President Vladimir Putin announced Monday that Moscow will soon forgive Ethiopia its debts — the fourth African country to be forgiven in recent years as Russia moves to increase its influence on the continent.

Putin made the announcement on the eve of the first-ever Russia Africa Summit, which will bring more than 50 African leaders to Sochi on Oct. 23-24. Speaking with the state-run TASS news agency, Putin said that developing mutually beneficial ties with African countries is among Russia’s top foreign policy priorities. 

Ethiopia’s $163.6 million debt will soon be written off under Russia’s debt-for-development program, he said. Mozambique, Madagascar and Tanzania have already had their debts canceled under this program.

Putin said that Russia has already written off about $20 billion of debts to African countries that had accumulated during Soviet times. “It was not only an act of generosity, but also a manifestation of pragmatism, because many of the African states were not able to pay interest on these loans,” he said.

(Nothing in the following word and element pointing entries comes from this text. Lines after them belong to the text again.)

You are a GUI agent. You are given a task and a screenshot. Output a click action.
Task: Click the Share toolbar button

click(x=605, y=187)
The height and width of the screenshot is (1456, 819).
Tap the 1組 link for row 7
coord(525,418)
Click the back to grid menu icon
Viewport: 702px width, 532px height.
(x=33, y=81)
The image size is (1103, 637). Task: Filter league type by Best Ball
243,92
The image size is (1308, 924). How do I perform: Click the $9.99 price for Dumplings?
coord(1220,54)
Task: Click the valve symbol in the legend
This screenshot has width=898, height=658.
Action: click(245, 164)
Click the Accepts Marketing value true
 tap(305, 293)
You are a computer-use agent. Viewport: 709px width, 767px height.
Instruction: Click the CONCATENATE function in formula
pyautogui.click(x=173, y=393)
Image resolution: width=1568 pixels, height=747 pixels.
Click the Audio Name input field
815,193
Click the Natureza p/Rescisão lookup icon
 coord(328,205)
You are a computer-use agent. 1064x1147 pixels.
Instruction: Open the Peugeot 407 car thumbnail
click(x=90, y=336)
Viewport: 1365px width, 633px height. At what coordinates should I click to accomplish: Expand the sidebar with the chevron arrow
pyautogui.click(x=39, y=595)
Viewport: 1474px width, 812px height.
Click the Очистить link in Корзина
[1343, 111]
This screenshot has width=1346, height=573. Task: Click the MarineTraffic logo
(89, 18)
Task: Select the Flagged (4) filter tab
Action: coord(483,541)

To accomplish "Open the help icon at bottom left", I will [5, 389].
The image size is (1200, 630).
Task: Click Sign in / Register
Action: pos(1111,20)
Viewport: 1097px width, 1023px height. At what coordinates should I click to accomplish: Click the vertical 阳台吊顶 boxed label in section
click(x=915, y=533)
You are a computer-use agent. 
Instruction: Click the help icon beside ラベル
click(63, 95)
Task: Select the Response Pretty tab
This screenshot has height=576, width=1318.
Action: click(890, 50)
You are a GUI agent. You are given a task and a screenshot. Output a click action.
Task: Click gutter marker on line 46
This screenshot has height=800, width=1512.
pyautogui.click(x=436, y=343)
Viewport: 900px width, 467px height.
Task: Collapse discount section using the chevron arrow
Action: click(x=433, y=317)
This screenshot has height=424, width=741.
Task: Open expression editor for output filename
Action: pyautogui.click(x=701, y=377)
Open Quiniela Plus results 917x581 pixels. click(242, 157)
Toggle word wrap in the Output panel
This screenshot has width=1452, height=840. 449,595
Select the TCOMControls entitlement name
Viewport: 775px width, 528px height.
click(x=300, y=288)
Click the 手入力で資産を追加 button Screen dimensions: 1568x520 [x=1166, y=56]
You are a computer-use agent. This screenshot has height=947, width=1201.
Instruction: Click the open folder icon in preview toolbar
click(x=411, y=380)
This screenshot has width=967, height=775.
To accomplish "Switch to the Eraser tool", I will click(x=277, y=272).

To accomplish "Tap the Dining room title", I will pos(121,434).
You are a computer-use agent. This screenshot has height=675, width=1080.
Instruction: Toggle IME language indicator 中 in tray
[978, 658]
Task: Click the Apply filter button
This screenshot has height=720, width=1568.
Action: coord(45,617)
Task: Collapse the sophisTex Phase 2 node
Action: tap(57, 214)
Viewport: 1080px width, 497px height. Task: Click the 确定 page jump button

Here is an overview of African countries that have had their debts to Russia written off in recent years:


Debt: $ 163.6 million

Ethiopia’s debt is expected to be cancelled under Russia’s debt-for-development program. The program assumes that debt cancellation is made in exchange for privileges such as expanding business opportunities for Russian companies, access to natural resources and building strategic economic ties.


Debt: $40 million

In 2017, Russia forgave Mozambique’s $40 million debt. The decision was made under the UN World Food Program (WFP) to free up resources for humanitarian development. 

David Beasley, the WFP’s executive director, said this debt swap is the largest in WFP history and is expected to provide meals to 150,000 children in Mozambique over a five-year period.


Debt: $89 million

In 2015, Russia signed a decree forgiving $89 million of Madagascar’s debts to Moscow, directing this money to be used for development projects in the country. The action was part of the G8's decision to aid the world’s poorest countries.


Debt: Unknown

Tanzania was one of the first African countries to have its debt canceled under Russia's debt-for-development program in the early 2000s. Putin called the move "not only an act of generosity, but also a manifestation of pragmatism."